Dari kerja paksa Kinrohosi hingga serangan sekutu atas Jepang di tanah Borneo.

Apa sebenarnya, Kinrohosi? Kinrohosi merupakan kerja paksa (tanpa dibayar) untuk para pamong desa dan pegawai rendahan.

Mereka diperlakukan sebagai tenaga romusha yang lainnya. Kebanyakan para kinrohosi berasal dari daerah jauh, untuk membantu pertahanan tentara Jepang di wilayah tertentu sehingga sulit untuk kembali.

Pada masa penjajahan Jepang di Indonesia, pengerahan massa untuk kerja bakti ini merupakan kewajiban bagi setiap pemuda di tiap desa.

"Setiap desa diwajibkan oleh pemerintah pendudukan Jepang untuk mengumpulkan pemuda guna dipekerjakan pada pekerjaan yang sudah ditentukan Jepang," kata Sejarawan Kalimantan Selatan Mansyur kepada bakabar.com dalam tulisannya, Sabtu (14/8).

Biasanya, lanjut Mansyur, para pemuda ini dikerahkan untuk waktu satu bulan, sesuai dengan pekerjaan yang akan dikerjakan.

Terkadang bisa juga terjadi Kinrohosi, ini perlakuannya seperti kerja paksa seperti pengerahan massa yang didatangkan dari Jawa.

"Biasanya diperoleh dengan tipu muslihat Jepang dan bekerja pada tempat-tempat tertentu dengan tidak bisa kembali lagi," jelasnya.

Lalu apa yang dilakukannya di tanah Borneo? Di antaranya, Kinrohosi dipekerjakan memperbaiki lapangan terbang Ulin. Kemudian lapangan terbang Maluka di Pelaihari, Tanah Laut. Selain itu, lapangan terbang di Kandris daerah Dayu Ampah.
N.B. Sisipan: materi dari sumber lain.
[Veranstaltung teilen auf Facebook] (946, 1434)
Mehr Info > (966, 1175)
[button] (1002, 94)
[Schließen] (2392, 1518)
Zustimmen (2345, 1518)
Di sisi lain, Kinrohosi juga diperintahkan membuat perlindungan di daerah lapangan terbang Ulin, membuat bendungan untuk pengairan, menggali sungai untuk pengairan sawah atau untuk sawah pasang surut, membuat bangunan bagi tukang.

"Perlakuan Jepang terhadap tenaga Kinrohosi inipun sama dengan perlakuan terhadap romusha, yaitu dengan cara perintah yang tidak bisa dibantah, pukulan bagi yang malas atau sakit," bebernya.
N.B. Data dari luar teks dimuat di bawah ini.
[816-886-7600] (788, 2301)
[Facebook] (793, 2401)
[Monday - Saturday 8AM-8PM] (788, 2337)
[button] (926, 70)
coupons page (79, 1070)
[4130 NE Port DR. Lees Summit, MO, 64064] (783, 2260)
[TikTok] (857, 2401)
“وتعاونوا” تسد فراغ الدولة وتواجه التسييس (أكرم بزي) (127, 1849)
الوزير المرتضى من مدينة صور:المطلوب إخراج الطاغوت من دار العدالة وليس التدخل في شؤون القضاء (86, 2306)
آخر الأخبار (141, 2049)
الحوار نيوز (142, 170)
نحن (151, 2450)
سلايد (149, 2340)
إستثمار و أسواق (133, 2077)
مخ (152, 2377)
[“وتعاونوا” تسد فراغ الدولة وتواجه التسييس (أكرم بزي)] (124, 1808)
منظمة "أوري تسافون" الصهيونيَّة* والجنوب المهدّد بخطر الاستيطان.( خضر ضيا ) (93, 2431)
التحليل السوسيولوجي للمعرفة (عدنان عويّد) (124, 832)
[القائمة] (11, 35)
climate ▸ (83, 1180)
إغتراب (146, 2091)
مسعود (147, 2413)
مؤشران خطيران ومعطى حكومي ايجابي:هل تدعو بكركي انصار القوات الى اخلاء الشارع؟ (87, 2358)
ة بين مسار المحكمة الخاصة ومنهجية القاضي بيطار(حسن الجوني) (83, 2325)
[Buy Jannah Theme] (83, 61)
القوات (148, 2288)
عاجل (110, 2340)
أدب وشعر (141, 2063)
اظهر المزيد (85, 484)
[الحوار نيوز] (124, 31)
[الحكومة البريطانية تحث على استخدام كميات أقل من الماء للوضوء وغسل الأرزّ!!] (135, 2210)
Tidak hanya itu, makanan yang disuguhkan oleh Jepang adalah nasi yang penuh dengan antah [padi]. Apabila ketahuan makan memilih-milih antah tersebut, akan dipukul oleh Jepang.

"Barak-barak tempat tinggal sangat darurat, lantainya dari batang galam yang disusun, tanpa tikar dan tanpa kelambu dan tanpa obat-obatan," ungkapnya.

Yang penting bagi Jepang adalah harus bekerja dengan tidak mempedulikan kondisi kesehatan tenaga yang bekerja, demikian juga kemampuan mereka.

Namun pada bagian akhir pemerintah pendudukan Jepang di Kalsel yaitu sekitar bulan Februari hingga Agustus 1945. Wilayah ini berada dalam garis perang aktif.

"Pemboman oleh sekutu hampir setiap hari terjadi. Kesengsaraan meningkat, kehidupan rakyat mengalami guncangan hebat. Rakyat bertambah gelisah, tidak ada ketenteraman," jelas Mansyur, dosen sejarah FKIP ULM ini.

Setelah Balikpapan jatuh pada awal Februari 1945, mulailah serangan sekutu secara besar-besaran atas wilayah Kalsel.

Sasaran serangan sekutu adalah lapangan terbang Ulin, kapal-kapal sungai, galangan kapal Koonan Kaiyoon, antena radio, pabrik karet Hok Tong dan lain-lain.

"Menjelang awal Agustus 1945, serangan sekutu semakin kuat yang dilancarkan oleh pesawat terbang B 17, B 25, B 26, P 38 dan P 51. Angkatan Udara Jepang yang kecil itu musnah," terangnya.

Hingga pada serangan terakhir sekutu, lebih dari 80 buah pesawat terbang yang menyerang Banjarmasin.

"Semua tentara Jepang pada saat itu menyingkir ke pegunungan Meratus," pungkasnya.